The
Digital Operational Resilience Act
(DORA) will enter into force on the 17th January 2025. After this point, banks, other financial institutions, and all organisations providing services and products in the financial sector in the EU will be required by law to adhere to the regulation.

This includes explicit rules around areas including incident reporting, ICT risk management, operational resilience testing and ICT third party risk monitoring. Operational resilience in particular, or rather a lack of, has been specifically acknowledged as having the potential to put the whole financial system at risk in the context of a serious incident.

Why should the UK take note?

While the fundamental goal of DORA is to apply a set of uniform requirements for the security of the IT infrastructure of companies and organisations in the financial sector across the EU, critically it also applies to
any third parties providing ICT related services to them. This could include data analytics or cloud provision services for example.

As a result, all firms will need to ensure that they can mitigate, respond to and recover from the myriad of potential IT related disruptions and threats they could face. This encompasses the entire financial sector from asset management, credit, crypto-asset service providers, banking and insurance to investment firms.

How can firms best prepare?

Traditionally, the capabilities of financial institutions to detect, respond, recover and protect themselves from breaches, cyber-attacks, data compromise and other serious IT incidents has varied substantially from organisation to organisation.

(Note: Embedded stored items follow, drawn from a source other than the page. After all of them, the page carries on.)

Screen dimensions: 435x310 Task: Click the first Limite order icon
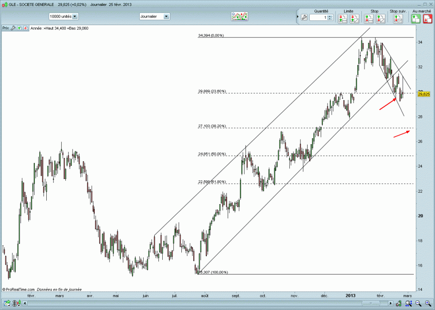point(342,18)
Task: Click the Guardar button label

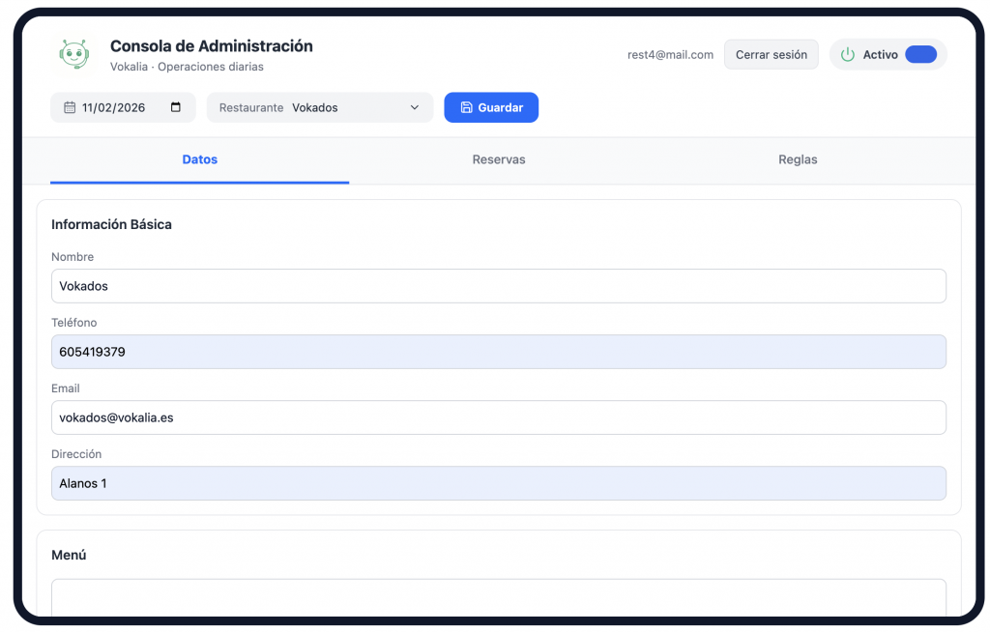Action: [501, 107]

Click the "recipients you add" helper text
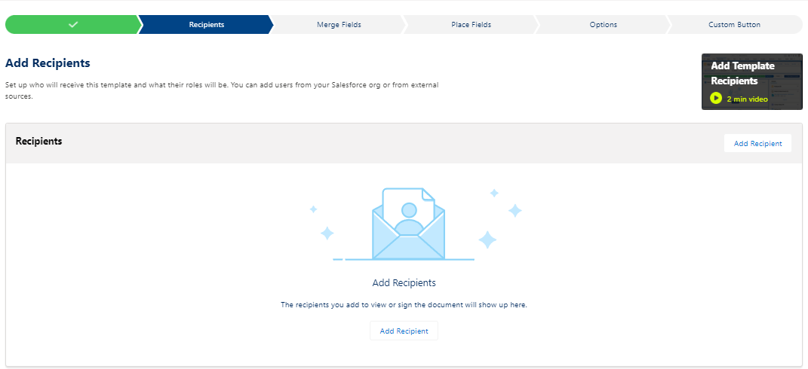pyautogui.click(x=404, y=305)
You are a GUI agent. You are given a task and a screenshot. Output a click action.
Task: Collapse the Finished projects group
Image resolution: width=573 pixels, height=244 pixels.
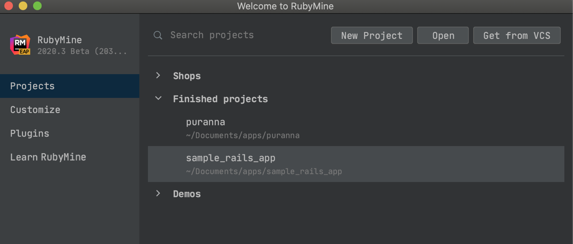pyautogui.click(x=158, y=98)
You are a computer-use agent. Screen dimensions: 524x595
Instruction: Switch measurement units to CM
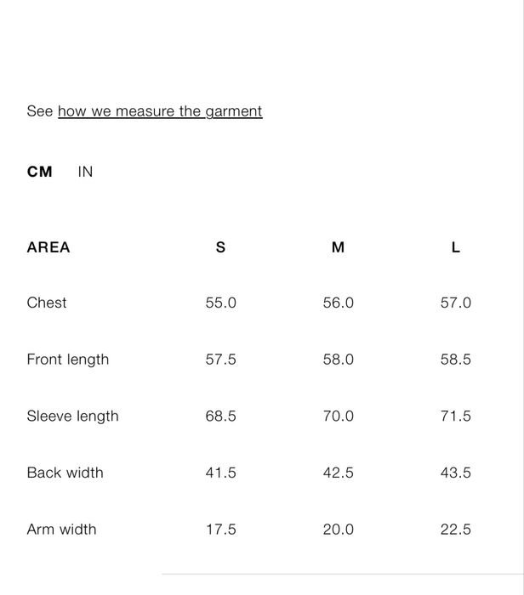(x=40, y=172)
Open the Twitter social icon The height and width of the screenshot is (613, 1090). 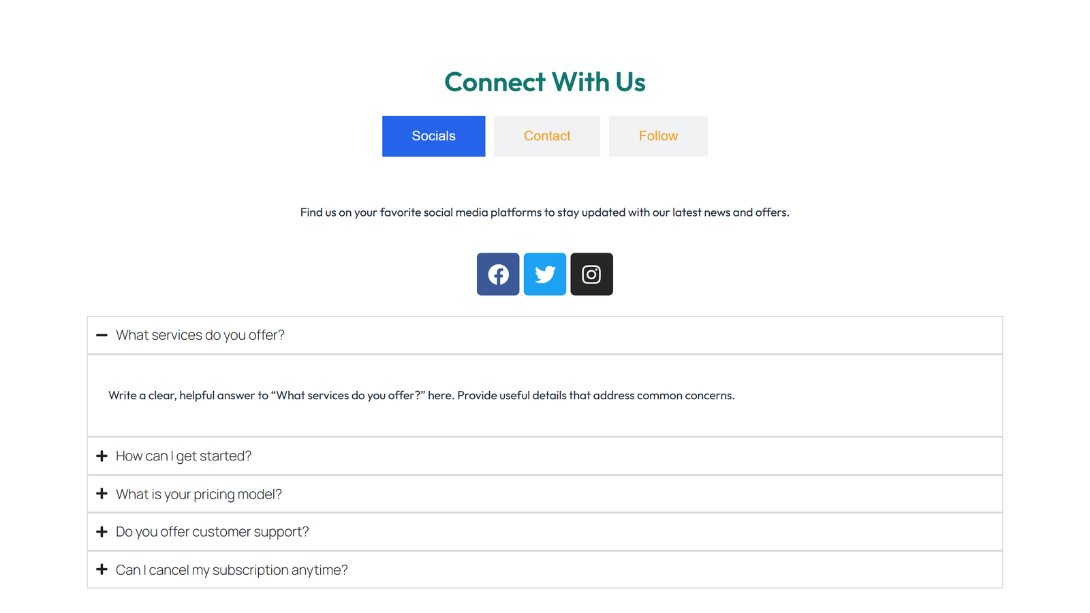pyautogui.click(x=544, y=274)
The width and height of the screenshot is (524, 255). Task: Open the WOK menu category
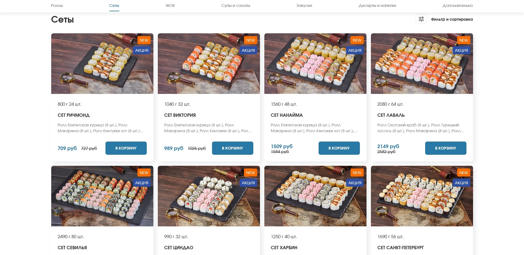point(170,6)
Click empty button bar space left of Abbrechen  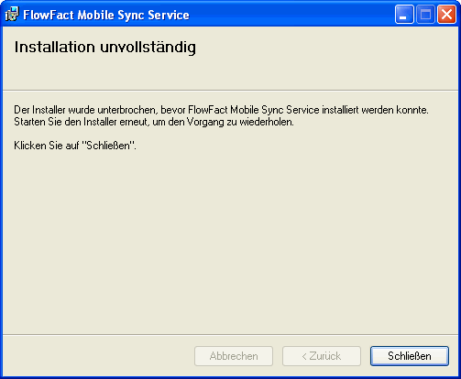(98, 356)
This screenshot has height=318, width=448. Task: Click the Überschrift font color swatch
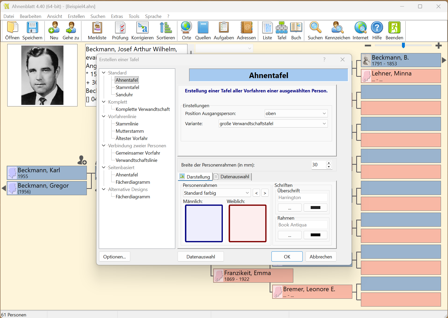[315, 207]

A key area organisations may want to consider exploring as they embark on their preparations to meeting compliance with DORA is to ensure they are armed with the necessary skills and capabilities. There are a number of avenues to explore here, including:

  • Regular training – financial organisations will need to implement a programme of regular training, not only for staff specifically responsible for IT and security, but also the board/management team. IT security and best practice should be embedded as a compulsory part of all staff training, including senior management. There are a number of training exercises that may prove valuable to help with this, including threat hunting, capture-the-flag and live-fire.
  • Resilience testing – establishment of a digital operational resilience testing programme is a key requirement as part of DORA. This programme will vary in terms of its scale and complexity depending on the organisation’s risk profile, size and nature of business. However, all financial firms will need to ensure their IT systems and applications are tested at a minimum of once a year by an independent party. Furthermore, more advanced threat-led penetration testing (also known as red/purple team assessment) has to be carried out at least every three years.

Time to act

While 2025 may seem like a long away, the reality is that taking the necessary steps to ensure compliance with DORA needs to start happening now. Any organisation operating in or providing IT related services to the financial sector within the EU should start strategically and operationally planning before it is too late. It is also vital to be aware that while DORA officially comes into force on the 17th January 2025, the regulation will start to apply from late 2024, which is less than 18 months from now.